When she saw in the Havre Daily News that the commission was talking about how to use the money, she said, she reached out again to ask why no funds were being allocated to public health given the fact that the pandemic was still ongoing but received no answer beyond that the commission’s primary use for the funds was the Milk River Levee project.

After the commissioners voted to allocate the ARPA money to the department, she said at last month’s meeting, she asked Hill County Clerk and Recorder Sue Armstrong what she would need to do to get access to that money, and was told to provide the necessary documents, which she did, but was later told that the commission wouldn’t sign off on the money because they believed she already had enough money.

Hill County Commissioner Diane McLean denied that that wording had been used, but nearly all of her, and Peterson’s, hesitance to give Berg’s department access to the money was framed around recent budget adjustment and grants the department received, which they said calls into question whether the department needs the money.

Berg addressed these recent grants and budget adjustment and said they all pay for specific positions and programs, and none address the issues she needs the ARPA money for, namely paying her employees for their work.

She said these grants cannot be used to do that, and the department rarely uses all of the money provided in those grants because the department’s pay scale isn’t that high.

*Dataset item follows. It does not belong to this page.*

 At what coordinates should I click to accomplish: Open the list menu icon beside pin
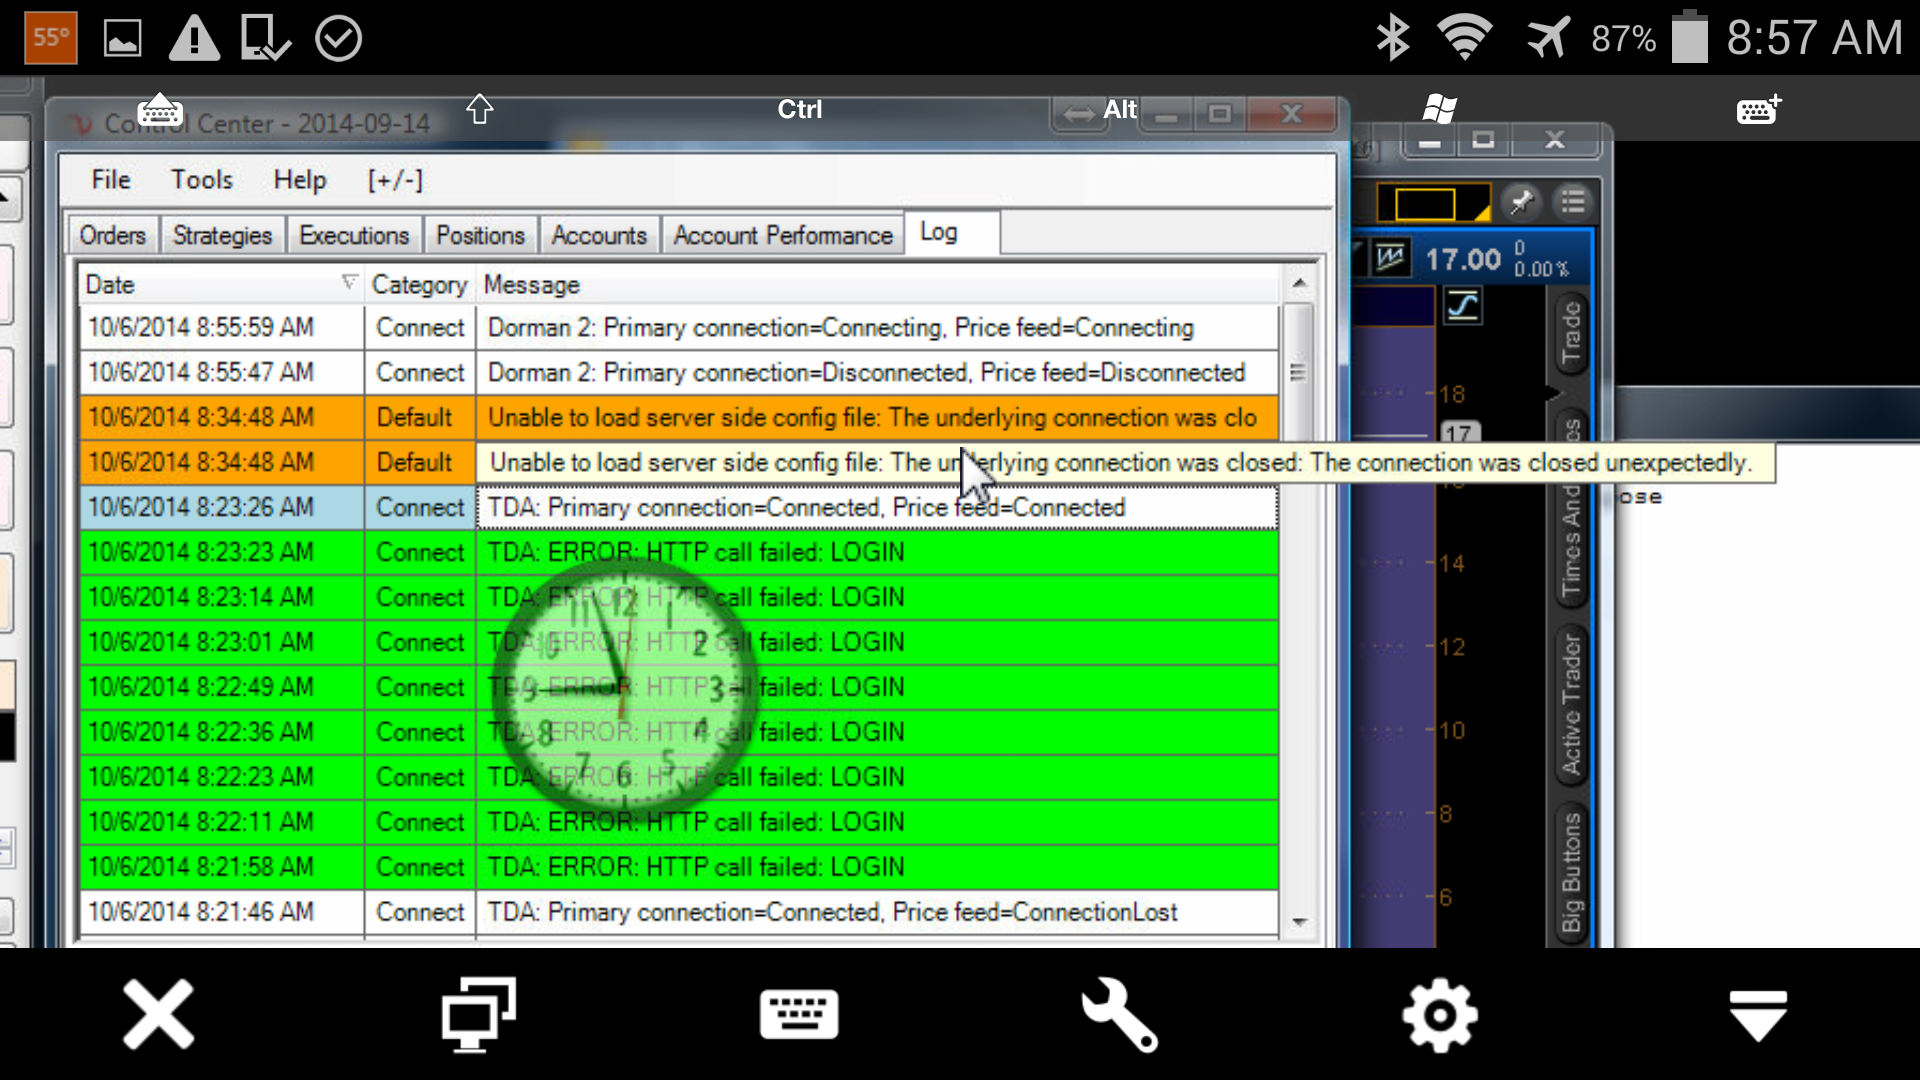coord(1573,203)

She said these grants only apply to new hires of contract tracers and case investigators, which she doesn’t have, not for the people who have been working nonstop since the pandemic began and have had to be compensated with county general funds because she doesn’t have the ARPA dollars necessary to pay them.

Peterson said they would set up a meeting soon between the commission and Berg to get their questions answered and Berg asked to have the clerk and recorder there.

Berg said this morning that that meeting has not yet happened.

Commission approves board appointment and Highway 2 Association dues

At the meeting the commission also approved the appointment of Jake Phillips to the Havre-Hill County Airport Board and approved $100 in dues to the Highway 2 Association, which was tabled last week.

Strissel said he didn’t know much about the association and wanted more time to learn about the entity to make sure he could support being part of it, which said he will now that he knows more about it.

“Looking more into it I do believe this is worthwhile,” he said.

The Highway 2 Association is a local group that has been trying to draw more business to the area by making its namesake more hospitable and attractive to drivers.

McLean read a letter from association President Bob Sivertsen that said they’re hopeful that funds provided to Montana through the recent infrastructure package passed through Congress will be made available to improve Highway 2.

The letter encouraged local officials to nominate U.S. Highway 2 Upgrades for the Montana Department of Transportation’s tentative five-year construction plan, which will put it high in the running for the money Montana will be provided with for roads and bridges.

McLean also encouraged people to make their opinions on projects like this known.

She said letters of support always help a project’s chances of getting funded and while Hill County may have a tiny voice compared to that of the nation, people can make a difference.

“Unless we make our voices heard we will be left out,” she said.